===== Data provided

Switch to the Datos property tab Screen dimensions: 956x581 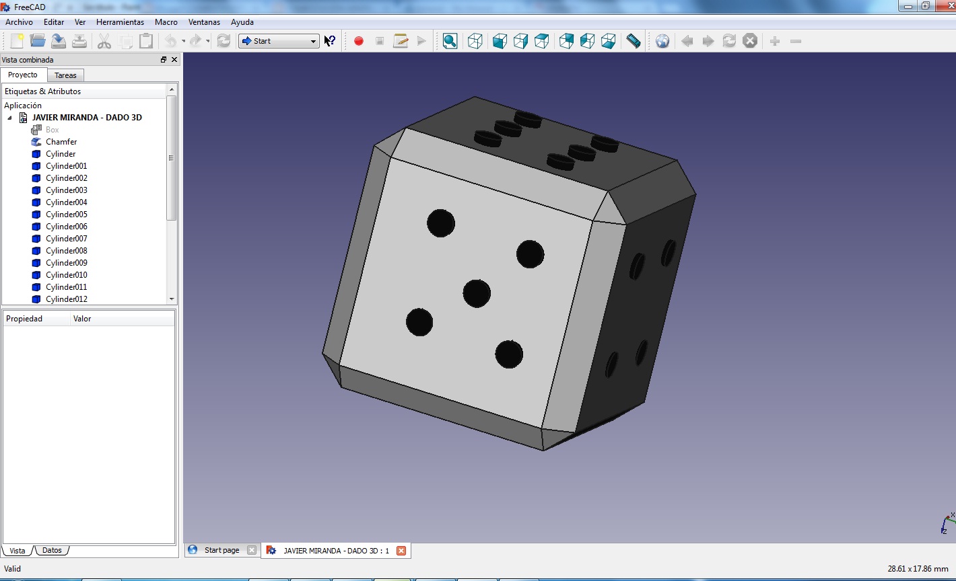point(52,551)
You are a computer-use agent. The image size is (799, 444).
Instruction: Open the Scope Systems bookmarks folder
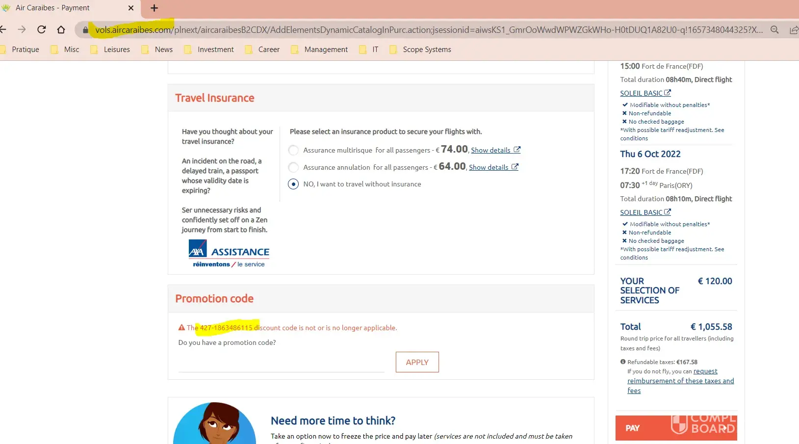(420, 50)
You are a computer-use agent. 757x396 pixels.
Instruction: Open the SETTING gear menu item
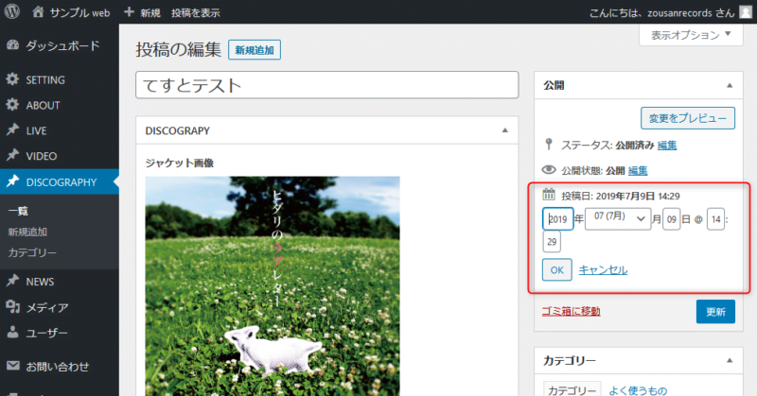coord(44,80)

==========

• Task statement: The answer should consist only of the lines from the line with "Instruction: Open the Scope" through the last line of the data, repeated exactly; pictures stay out.

• Written reply:
Instruction: Open the Scope Systems bookmarks folder
(420, 50)
You are a computer-use agent. 757x396 pixels.
Instruction: Open the SETTING gear menu item
coord(44,80)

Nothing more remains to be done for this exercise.